* Task prompt
Skip every picture. Print each line from the one containing "Image resolution: width=1302" through the end of the records below, word for word.

* Dataset records
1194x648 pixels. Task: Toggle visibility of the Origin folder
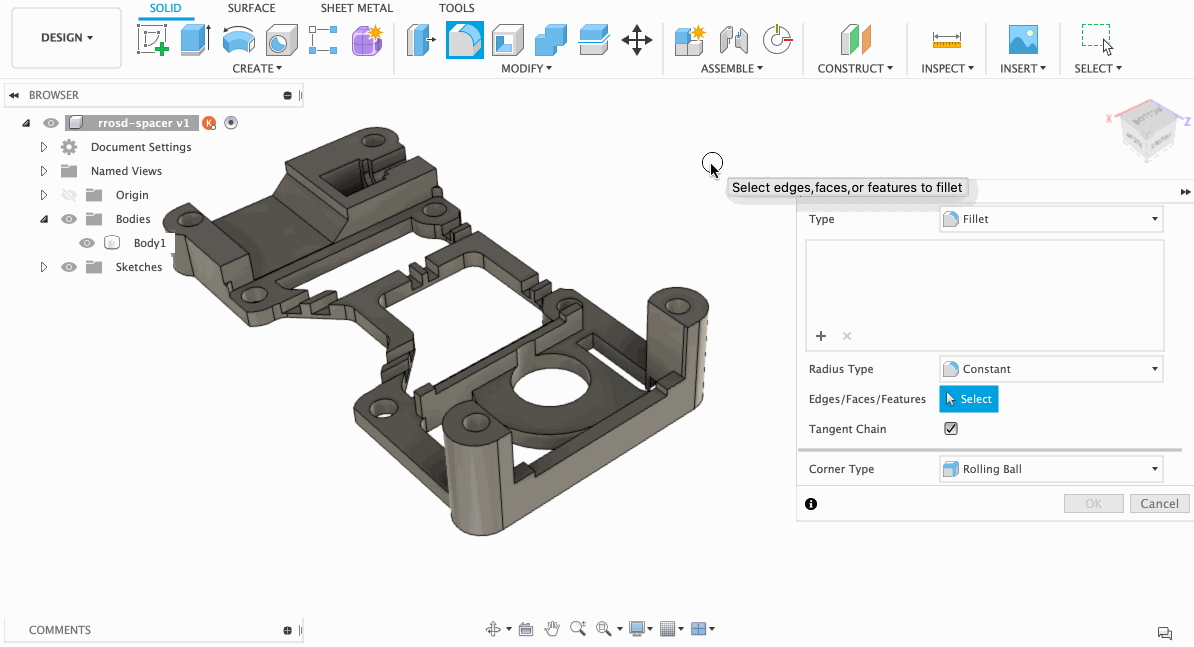coord(69,195)
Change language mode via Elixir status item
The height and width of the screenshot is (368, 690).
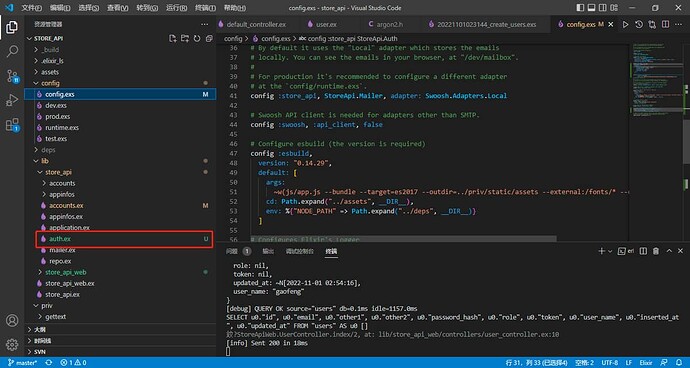[x=646, y=363]
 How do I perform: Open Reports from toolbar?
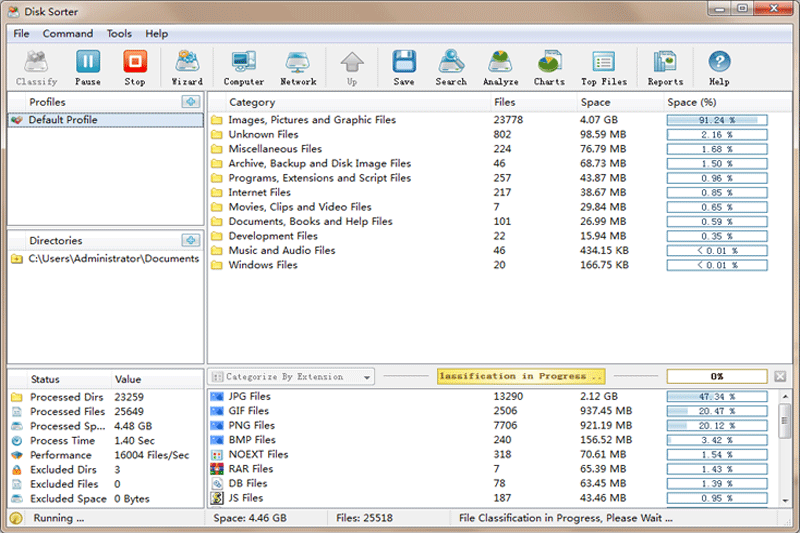(x=665, y=67)
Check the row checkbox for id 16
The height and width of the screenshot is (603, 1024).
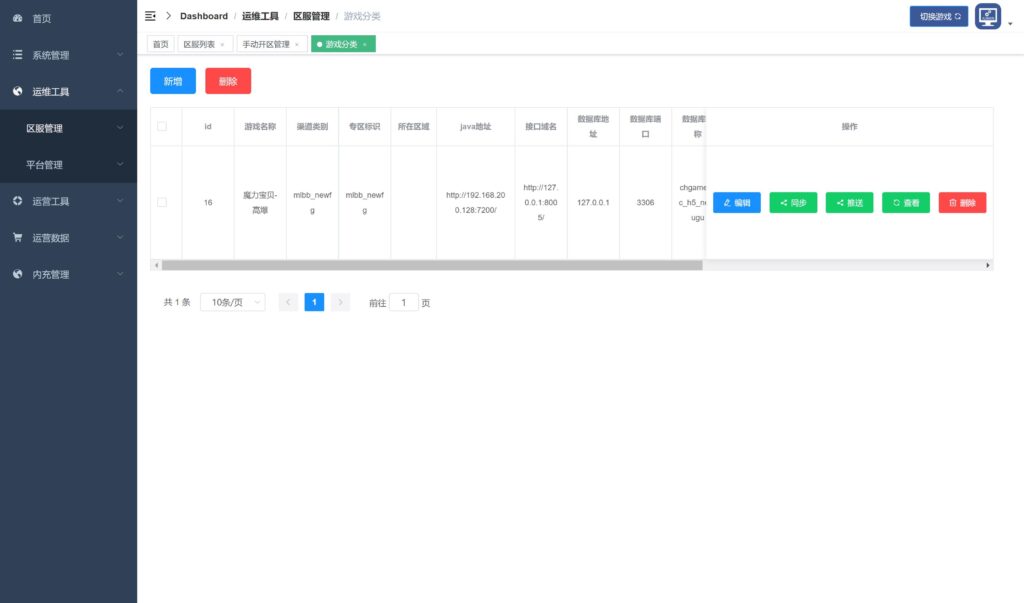pos(162,202)
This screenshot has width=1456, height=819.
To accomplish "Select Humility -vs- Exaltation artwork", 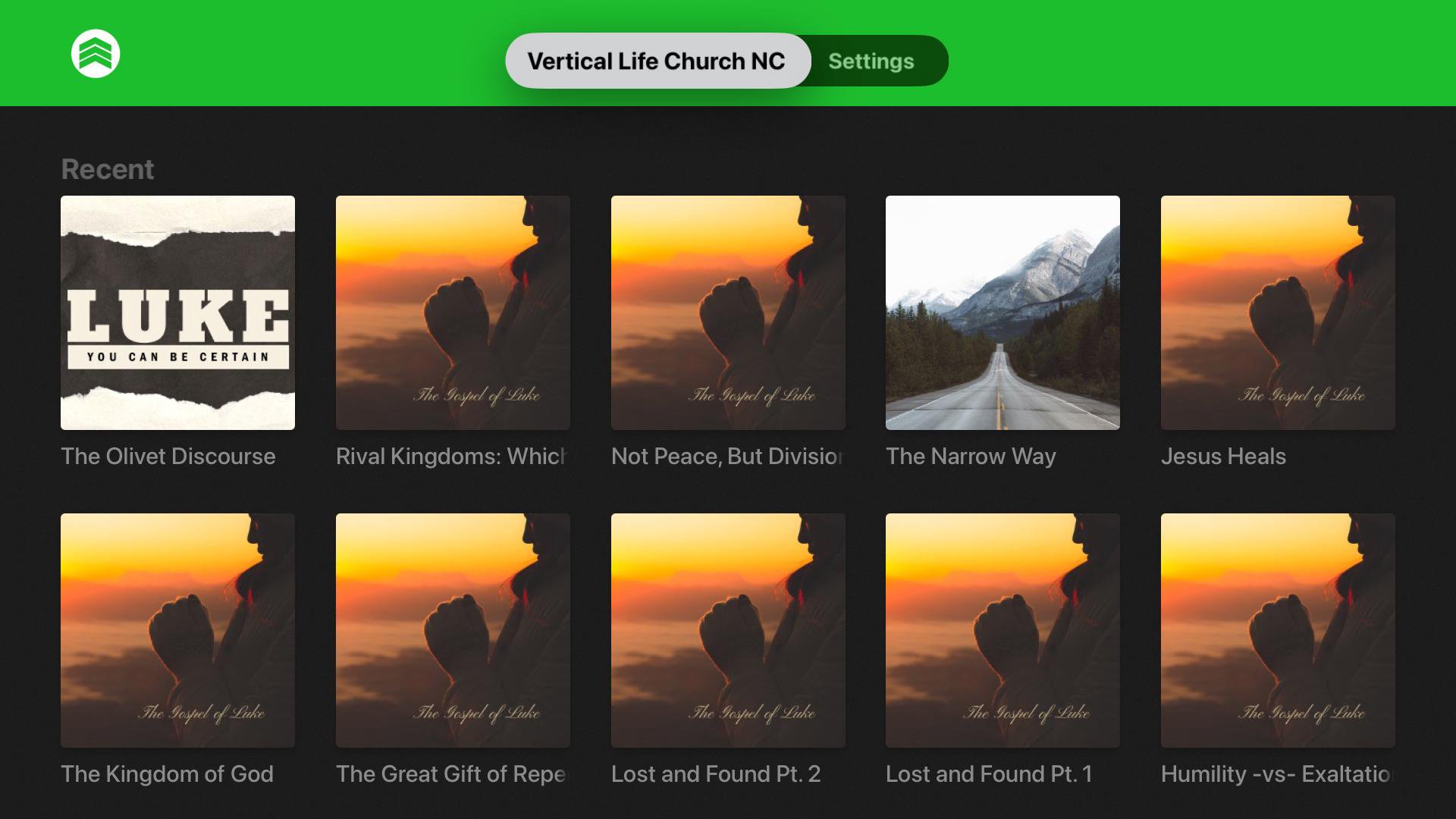I will click(x=1278, y=630).
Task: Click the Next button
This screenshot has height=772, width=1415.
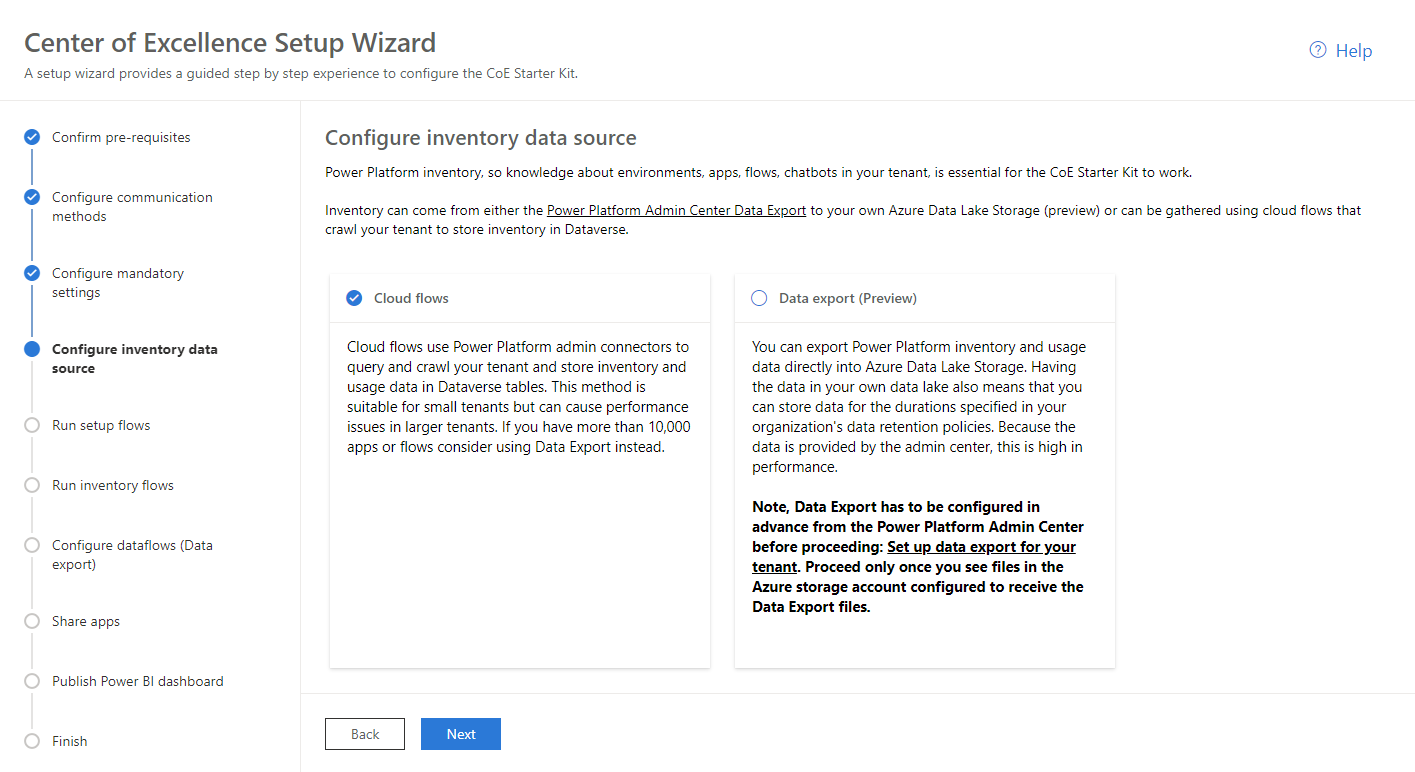Action: tap(461, 734)

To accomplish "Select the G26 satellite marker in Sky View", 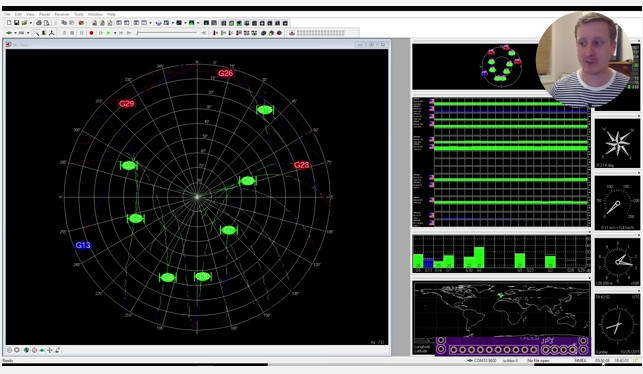I will coord(226,73).
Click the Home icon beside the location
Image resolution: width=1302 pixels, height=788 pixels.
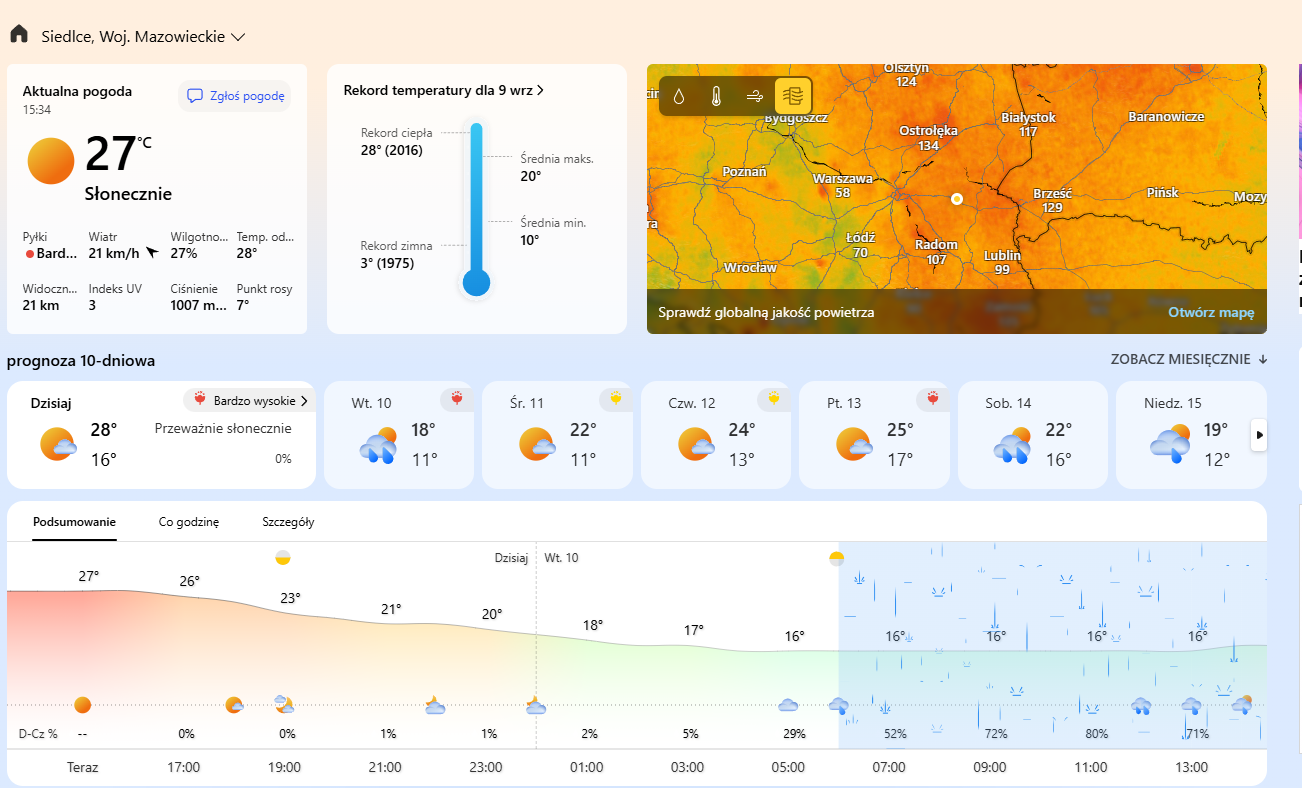(x=18, y=35)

* The answer
Image resolution: width=1302 pixels, height=788 pixels.
(x=18, y=35)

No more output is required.